Box spread borrowing has long been used by institutional traders on exchange floors like the CBOE, typically for transactions in the tens of millions range. Spreadwise is among the first to deliver this powerful institutional strategy to retail and high-net-worth clients through a software-based platform.
What happens if interest rates rise after the loan is issued?
Clients using fixed rate loans are unaffected by rate changes during the term. However, for floating rate loans, future borrowings may be impacted by market rate movements. The box spread's implied interest adjusts to market demand at the time of borrowing.
Should my client choose a fixed or floating rate option?
Floating Rate: Ideal for flexible, on-demand access to funds. It functions like a revolving line of credit.
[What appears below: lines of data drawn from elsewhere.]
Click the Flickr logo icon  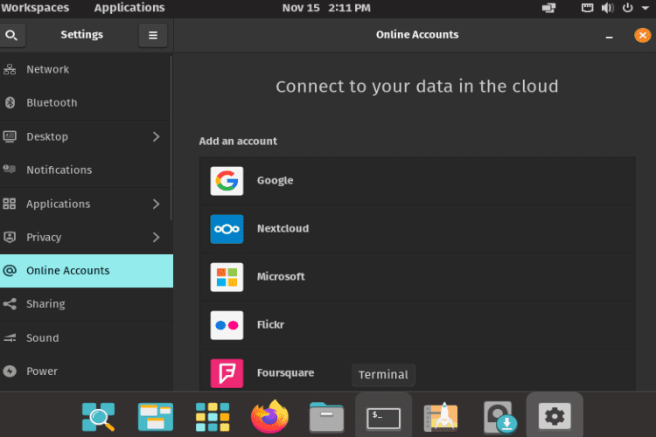pos(227,325)
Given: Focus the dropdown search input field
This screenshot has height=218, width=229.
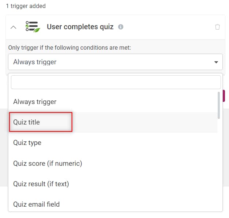Looking at the screenshot, I should tap(116, 82).
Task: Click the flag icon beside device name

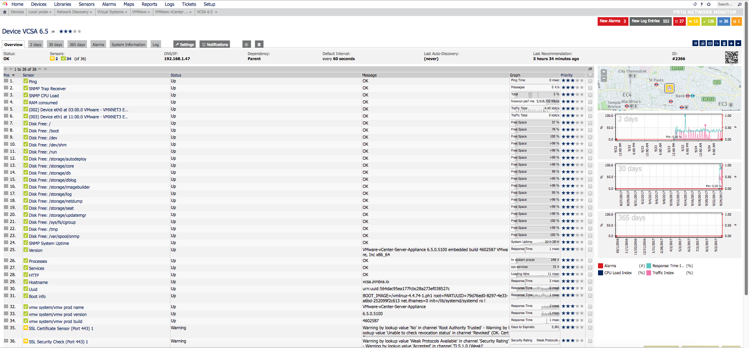Action: [53, 32]
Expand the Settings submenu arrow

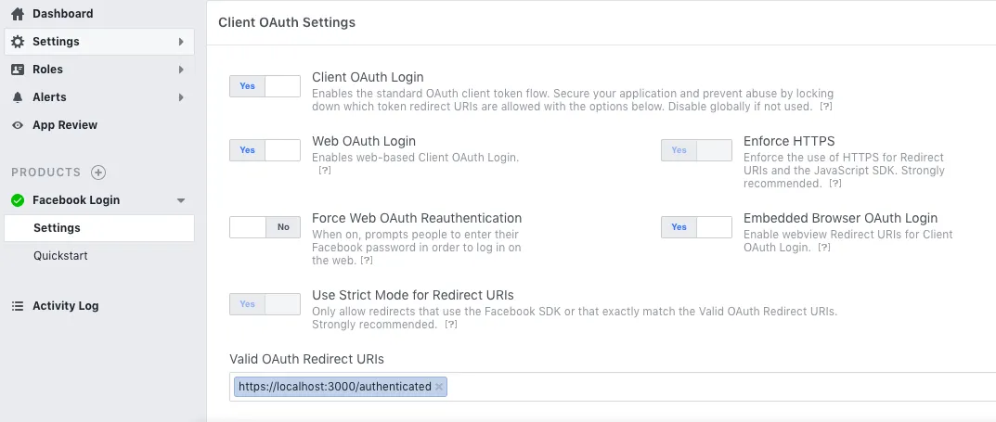(x=181, y=42)
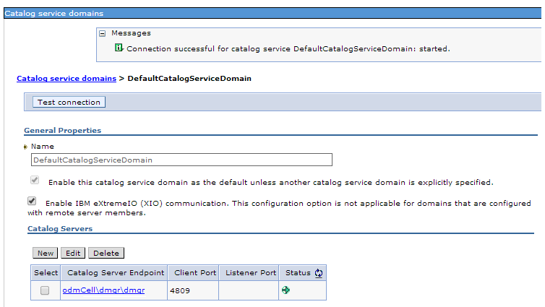Click the New catalog server button
This screenshot has width=545, height=307.
point(46,253)

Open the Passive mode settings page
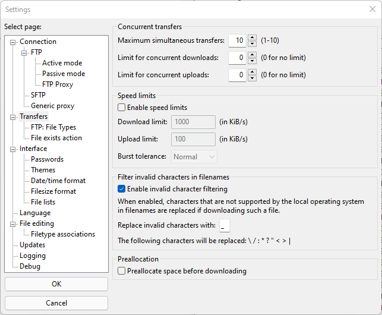pyautogui.click(x=64, y=74)
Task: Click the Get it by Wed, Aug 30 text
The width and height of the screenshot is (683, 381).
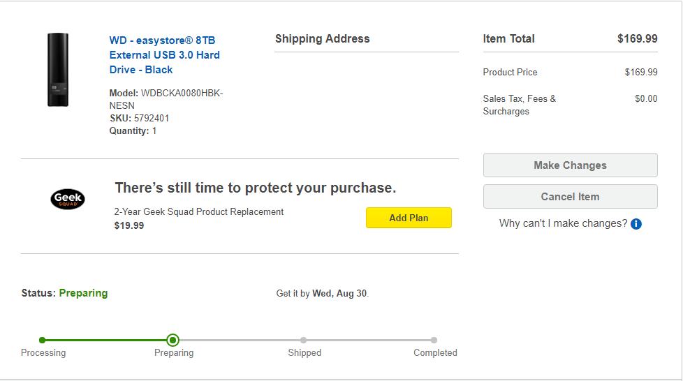Action: [x=322, y=293]
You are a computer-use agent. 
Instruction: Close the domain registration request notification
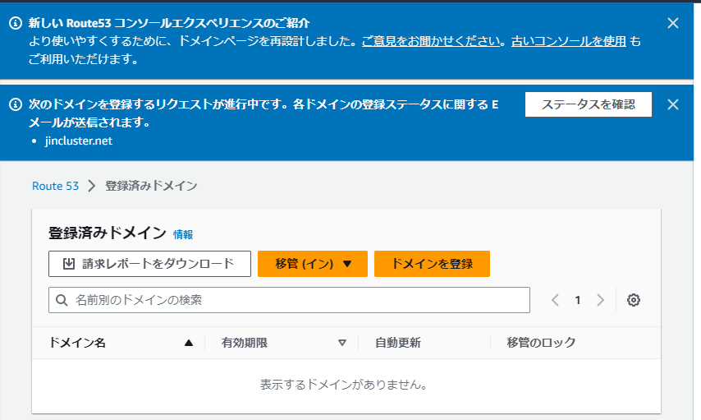pyautogui.click(x=673, y=104)
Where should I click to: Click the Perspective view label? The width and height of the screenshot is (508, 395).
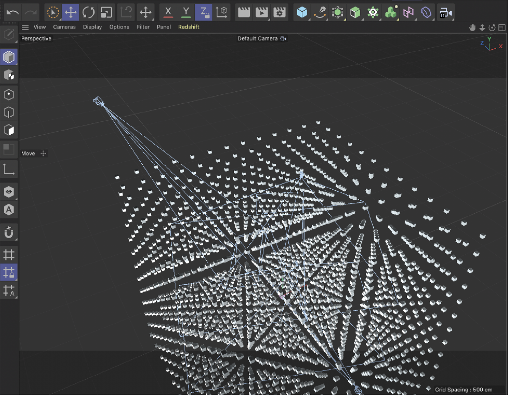[36, 39]
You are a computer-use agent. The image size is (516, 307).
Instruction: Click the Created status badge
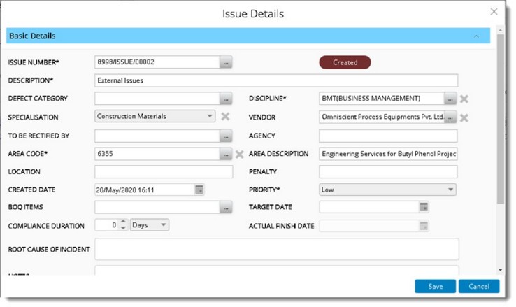[x=345, y=62]
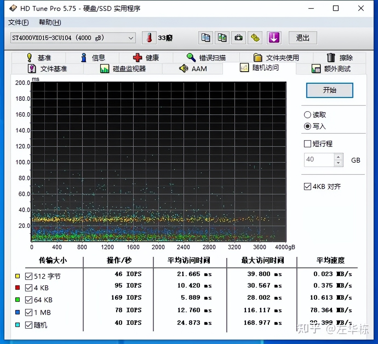378x344 pixels.
Task: Click inside the 40 GB input field
Action: [319, 159]
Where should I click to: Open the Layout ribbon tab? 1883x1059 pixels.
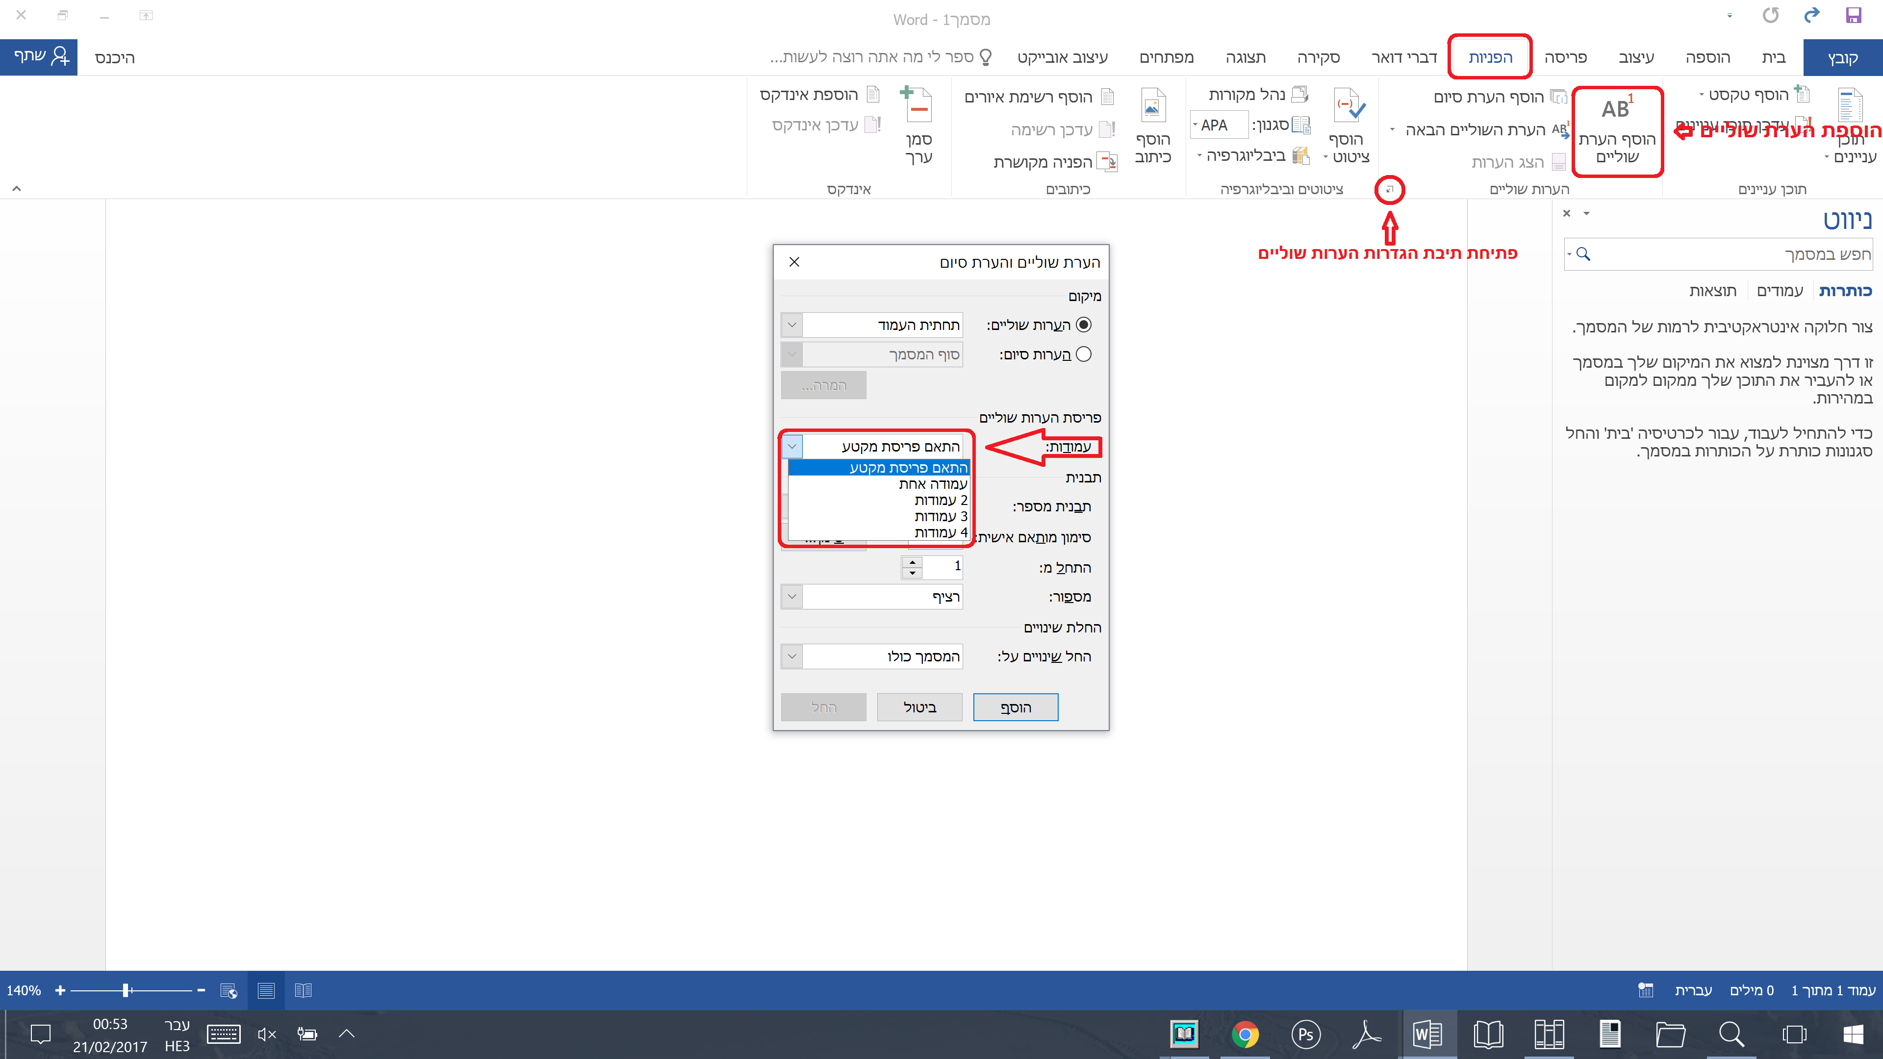tap(1565, 57)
Fixed Rate: Better suited for clients with known capital needs or fixed time horizons, such as real estate purchases or planned business investments.
What is the fixed rate product?
This product allows clients to lock in a borrowing rate for a defined term (1 month to 5 years). At the end of the term, the full principal and interest are due in a balloon payment. Clients can choose to refinance into a new fixed-term loan or transition to a line of credit.
How does the line of credit product work?
Clients can borrow and repay at any time. Although monthly interest payments are encouraged, they are not mandatory. Any unpaid interest will be capitalized (added to the loan balance).
Can clients pay back the loan early?
Yes- subject to interest rate change.
What can clients use the funds for?
There are no restrictions on the use of proceeds. Funds can be used for any personal or business purpose.
Can retirement accounts participate?
No. Spreadwise loans are only available for taxable brokerage accounts. Retirement accounts (IRAs, 401(k)s, etc.) are not eligible.
Is Spreadwise a lender?
Spreadwise is not a direct lender. We are a registered investment advisor that facilitates access to institutional borrowing by implementing synthetic loan strategies using exchange-traded box spreads.
How is this different from a margin loan?
Margin loans are issued by brokers with fluctuating interest rates, potential for forced liquidation, and limited transparency. Spreadwise uses synthetic borrowing through the options market, providing fixed repayment, lower costs, and clear terms.
How is this different from a traditional securities-backed line of credit (SBLOC)?
While both Spreadwise and SBLOCs allow clients to borrow against their investment portfolios, they differ in structure and cost. SBLOCs are issued by banks or custodians and typically come with variable interest rates that can change over time, limited transparency on pricing, and potential custodial restrictions. In contrast, Spreadwise uses exchange-traded box spreads to synthetically create a loan with fixed or market-driven rates that are almost always more competitive.
What is the minimum loan amount?
The minimum loan size for a Spreadwise solution is $10,000.